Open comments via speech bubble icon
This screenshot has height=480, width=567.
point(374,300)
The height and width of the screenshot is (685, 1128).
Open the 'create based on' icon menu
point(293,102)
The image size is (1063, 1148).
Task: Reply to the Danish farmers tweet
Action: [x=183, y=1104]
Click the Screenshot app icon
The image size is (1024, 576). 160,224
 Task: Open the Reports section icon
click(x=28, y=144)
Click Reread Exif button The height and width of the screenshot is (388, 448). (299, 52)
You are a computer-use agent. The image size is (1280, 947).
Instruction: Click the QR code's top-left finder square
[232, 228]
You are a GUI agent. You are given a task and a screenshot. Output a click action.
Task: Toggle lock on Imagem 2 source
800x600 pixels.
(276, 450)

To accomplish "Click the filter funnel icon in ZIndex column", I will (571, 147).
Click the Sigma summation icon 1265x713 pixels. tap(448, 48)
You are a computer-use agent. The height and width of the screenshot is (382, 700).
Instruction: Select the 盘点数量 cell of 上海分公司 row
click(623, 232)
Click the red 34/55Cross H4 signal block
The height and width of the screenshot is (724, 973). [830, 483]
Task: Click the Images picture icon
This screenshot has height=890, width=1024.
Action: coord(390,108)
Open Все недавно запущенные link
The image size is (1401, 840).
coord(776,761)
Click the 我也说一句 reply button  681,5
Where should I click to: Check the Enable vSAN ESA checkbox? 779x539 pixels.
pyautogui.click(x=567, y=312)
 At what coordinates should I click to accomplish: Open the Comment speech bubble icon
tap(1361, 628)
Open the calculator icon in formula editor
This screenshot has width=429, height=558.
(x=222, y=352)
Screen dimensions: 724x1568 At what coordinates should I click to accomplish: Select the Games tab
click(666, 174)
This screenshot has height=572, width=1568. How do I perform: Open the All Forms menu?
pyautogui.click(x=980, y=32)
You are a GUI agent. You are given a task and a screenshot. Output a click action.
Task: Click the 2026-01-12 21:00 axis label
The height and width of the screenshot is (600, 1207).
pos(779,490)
============================================================
→ AIM OF THE EXERCISE:
Copy out the data shown above in full. Match it exactly.

→ RESPONSE FOR THIS EXERCISE:
Open comments via speech bubble icon
This screenshot has height=480, width=567.
point(374,300)
The height and width of the screenshot is (685, 1128).
Open the 'create based on' icon menu
point(293,102)
The image size is (1063, 1148).
Task: Reply to the Danish farmers tweet
Action: [x=183, y=1104]
Click the Screenshot app icon
The image size is (1024, 576). 160,224
 Task: Open the Reports section icon
click(x=28, y=144)
Click Reread Exif button The height and width of the screenshot is (388, 448). (299, 52)
You are a computer-use agent. The image size is (1280, 947).
Instruction: Click the QR code's top-left finder square
[232, 228]
You are a GUI agent. You are given a task and a screenshot. Output a click action.
Task: Toggle lock on Imagem 2 source
800x600 pixels.
(276, 450)

To accomplish "Click the filter funnel icon in ZIndex column", I will (571, 147).
Click the Sigma summation icon 1265x713 pixels. tap(448, 48)
You are a computer-use agent. The height and width of the screenshot is (382, 700).
Instruction: Select the 盘点数量 cell of 上海分公司 row
click(623, 232)
Click the red 34/55Cross H4 signal block
The height and width of the screenshot is (724, 973). [830, 483]
Task: Click the Images picture icon
This screenshot has height=890, width=1024.
Action: coord(390,108)
Open Все недавно запущенные link
The image size is (1401, 840).
coord(776,761)
Click the 我也说一句 reply button  681,5
Where should I click to: Check the Enable vSAN ESA checkbox? 779x539 pixels.
pyautogui.click(x=567, y=312)
 At what coordinates should I click to accomplish: Open the Comment speech bubble icon
tap(1361, 628)
Open the calculator icon in formula editor
This screenshot has width=429, height=558.
(x=222, y=352)
Screen dimensions: 724x1568 At what coordinates should I click to accomplish: Select the Games tab
click(666, 174)
This screenshot has height=572, width=1568. How do I perform: Open the All Forms menu?
pyautogui.click(x=980, y=32)
You are a GUI agent. You are given a task and a screenshot. Output a click action.
Task: Click the 2026-01-12 21:00 axis label
The height and width of the screenshot is (600, 1207).
pos(779,490)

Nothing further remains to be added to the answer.